Da numerosi mesi si sono susseguite varie voci ed aperto un dibattito sul fatto se il nuovo Covid-19 subisce l’influenza del caldo e quindi della stagione estiva o è indifferente per la pandemia. Un team italiano dell’Università degli Studi di Milano (dipartimento “Luigi Sacco”), dell’Istituto nazionale di astrofisica (Inaf) e dell’Istituto nazionale dei tumori, guidato dal primo autore Mario Clerici, mostra che i raggi ultravioletti del Sole, molto forti in questo periodo, aiutano ad eliminare il coronavirus e quindi a rallentare la pandemia nel mondo.
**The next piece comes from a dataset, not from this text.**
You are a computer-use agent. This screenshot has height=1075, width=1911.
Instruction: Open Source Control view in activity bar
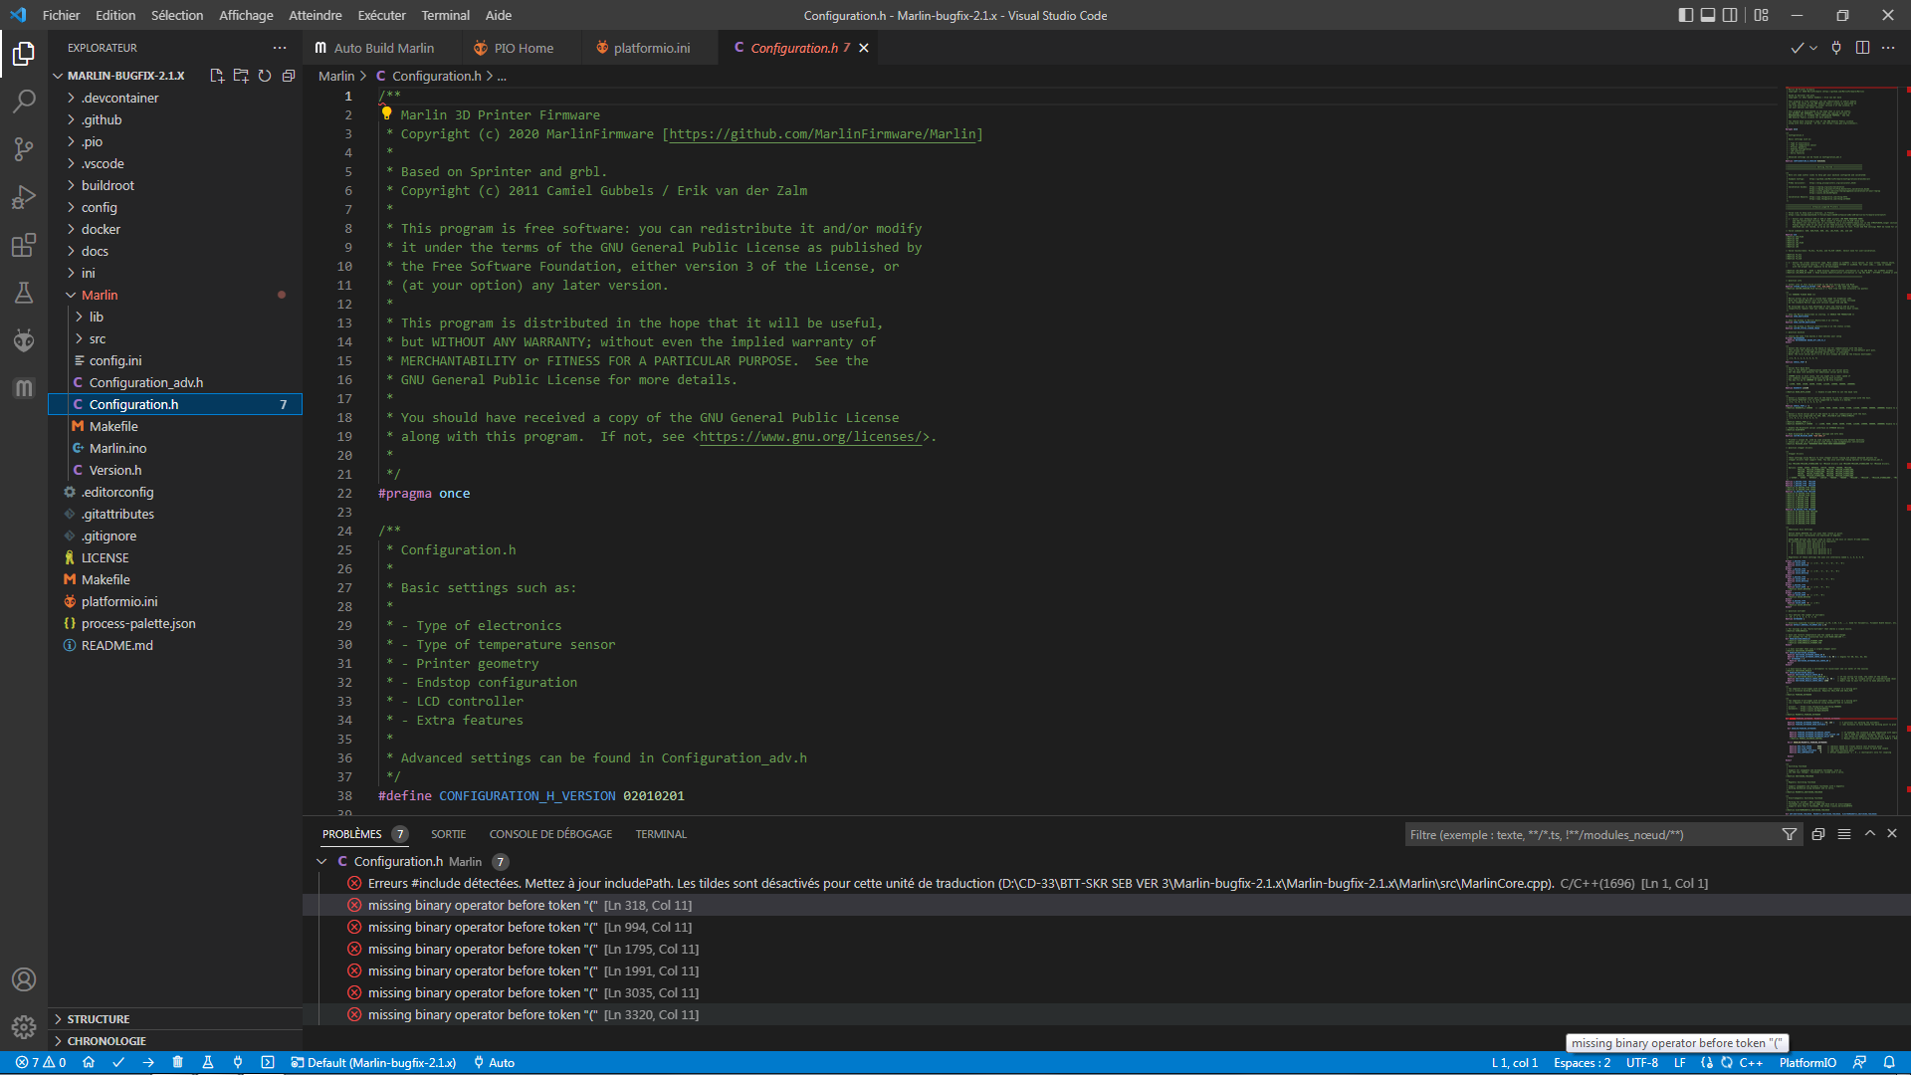(x=24, y=149)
Le goccioline contenenti il virus disperse per l’aria vengono colpite dai raggi solari e il virus all’interno viene disattivato e reso innocuo in pochi secondi. Non bisogna pensare però che questo significhi di poter fare feste e grandi assembramenti. La pandemia non è ancora finita, anzi, nel mondo sta continuando ad andare avanti anche a ritmi molto preoccupanti. Ma come si è arrivati a tale conclusione? Lo spiega Mario Clerici, il direttore e coordinatore di questo importante studio.
«Dapprima abbiamo utilizzato delle lampade a raggi Uv di tipo C, quelli che non arrivano sulla Terra perché bloccati dall’atmosfera. Per capirsi, sono simili ai dispositivi usati per purificare gli acquari. Nell’esperimento sono state posizionate sotto le lampade gocce di liquido di diverse dimensioni (droplet) contenenti Sars-CoV-2, per simulare ciò che può essere emesso parlando o con uno starnuto. Abbiamo valutato una dose bassa di virus (quella che può esserci in una stanza dove è presente un positivo), una dose cento volte più alta (che si può trovare in un soggetto con forma grave di Covid-19) e una quantità mille volte più alta, impossibile da trovare in un essere umano o in una qualunque situazione reale. In tutti tre i casi la carica virale è stata inattivata in pochi secondi al 99,9% da una piccola quantità di raggi UvC: ne bastano 2 millijoule per centimetro quadrato».